**Job:**
Starting with the first of the rows and going on through the line containing "Action: [151, 7]", rewrite those lines as a Markdown table with the columns Number and Line, numbering each line and skipping any blank ones. Leave the pictures out of the table.

**Material provided:**
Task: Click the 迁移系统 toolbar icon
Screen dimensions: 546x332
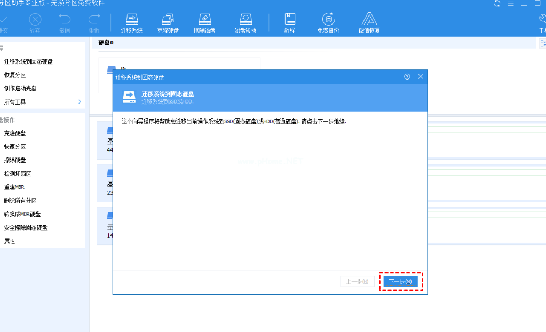Action: click(131, 23)
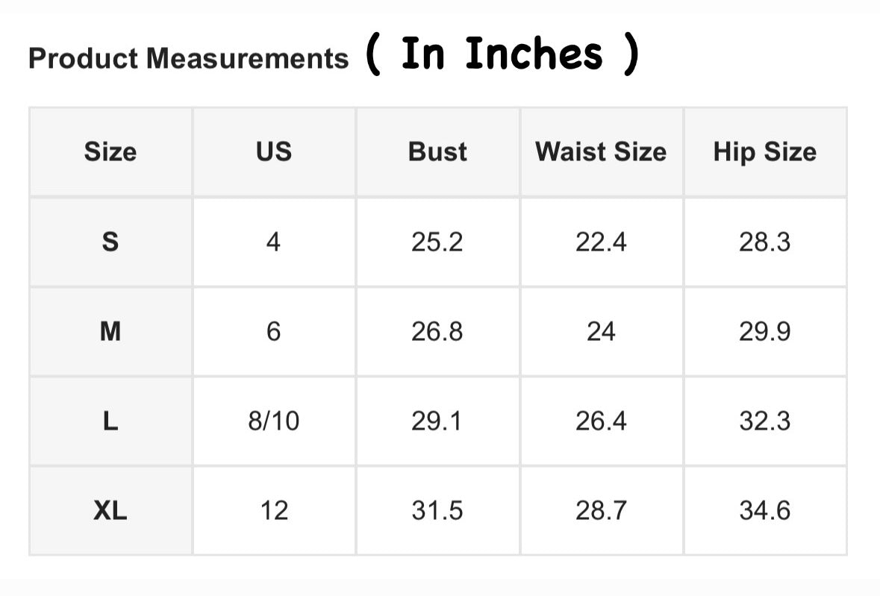Select the bust value 31.5
This screenshot has height=596, width=880.
(x=437, y=511)
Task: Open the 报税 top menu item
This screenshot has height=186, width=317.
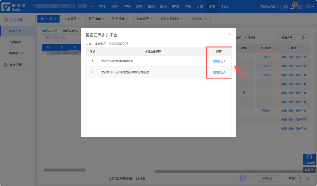Action: [151, 7]
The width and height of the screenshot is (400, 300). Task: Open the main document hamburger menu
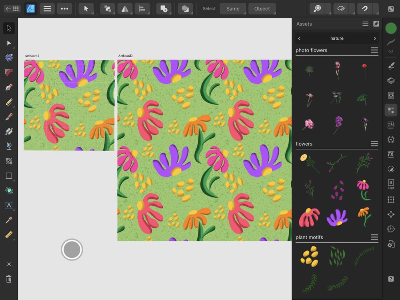tap(47, 8)
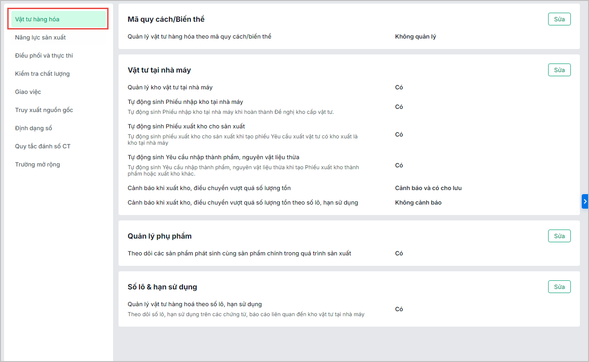This screenshot has width=589, height=362.
Task: Click the Cảnh báo và có cho lưu value
Action: [428, 188]
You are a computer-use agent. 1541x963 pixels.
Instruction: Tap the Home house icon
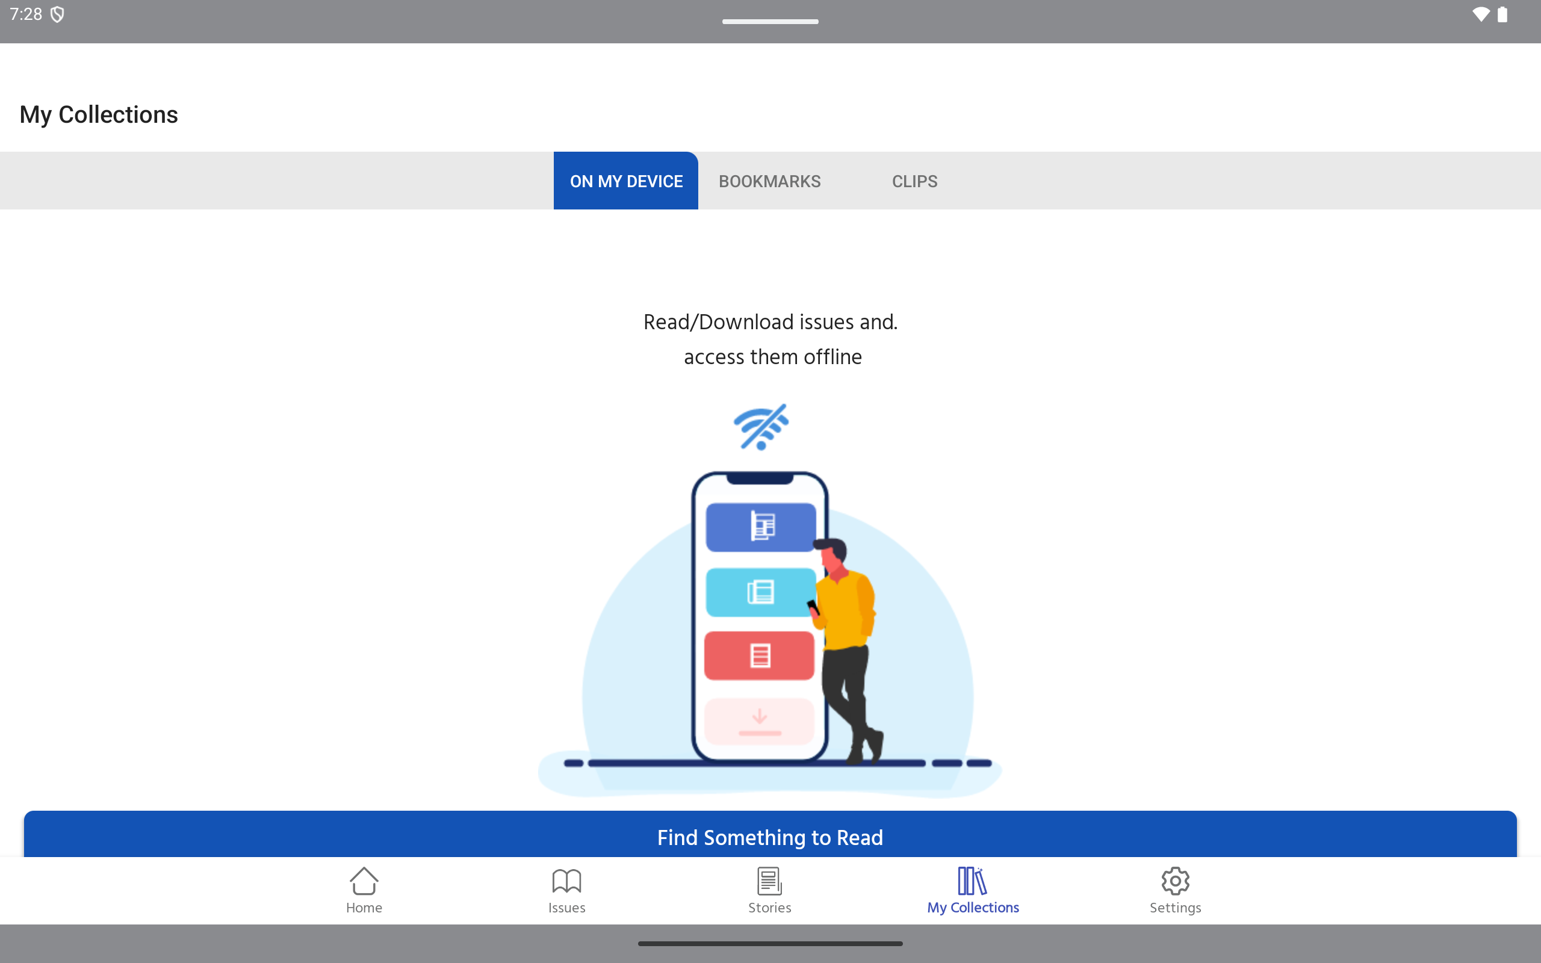pos(364,881)
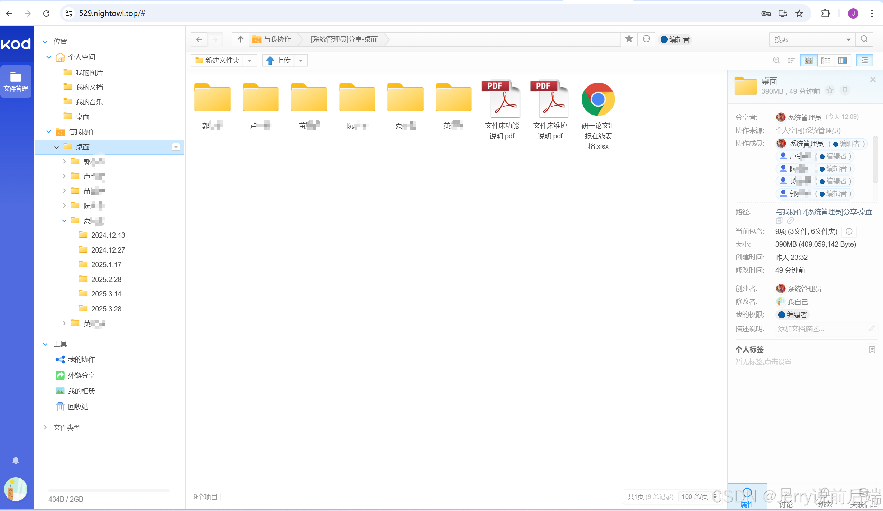This screenshot has width=883, height=511.
Task: Expand the 文件类型 section
Action: pyautogui.click(x=67, y=427)
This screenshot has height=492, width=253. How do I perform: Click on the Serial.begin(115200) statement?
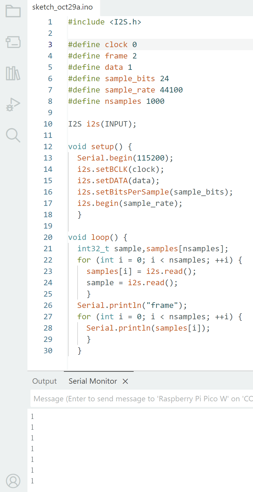click(125, 158)
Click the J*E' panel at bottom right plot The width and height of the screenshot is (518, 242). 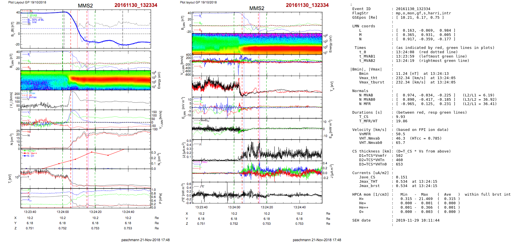tap(257, 193)
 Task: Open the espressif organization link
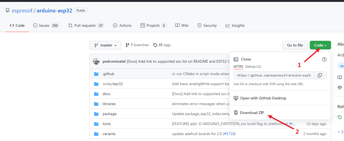[x=22, y=11]
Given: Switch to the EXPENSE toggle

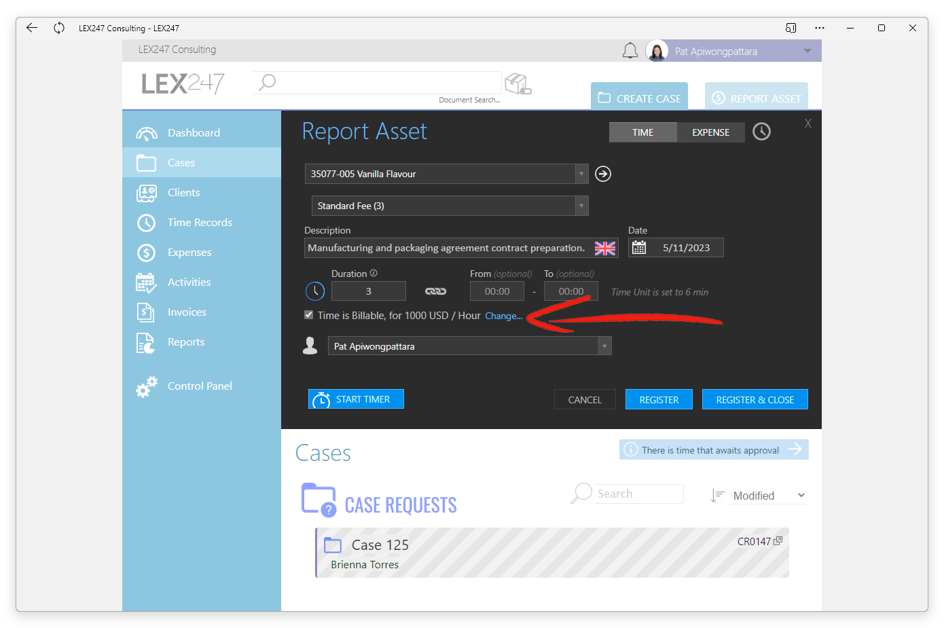Looking at the screenshot, I should (710, 132).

**Reply to the exercise:**
| Number | Line |
|---|---|
| 1 | Task: Click the 迁移系统 toolbar icon |
| 2 | Screen dimensions: 546x332 |
| 3 | Action: click(131, 23) |
| 4 | Select the bust value 31.5 |
| 5 | This screenshot has height=596, width=880. |
| 6 | (x=437, y=511) |
| 7 | Task: Open the 报税 top menu item |
| 8 | This screenshot has height=186, width=317. |
| 9 | Action: [151, 7] |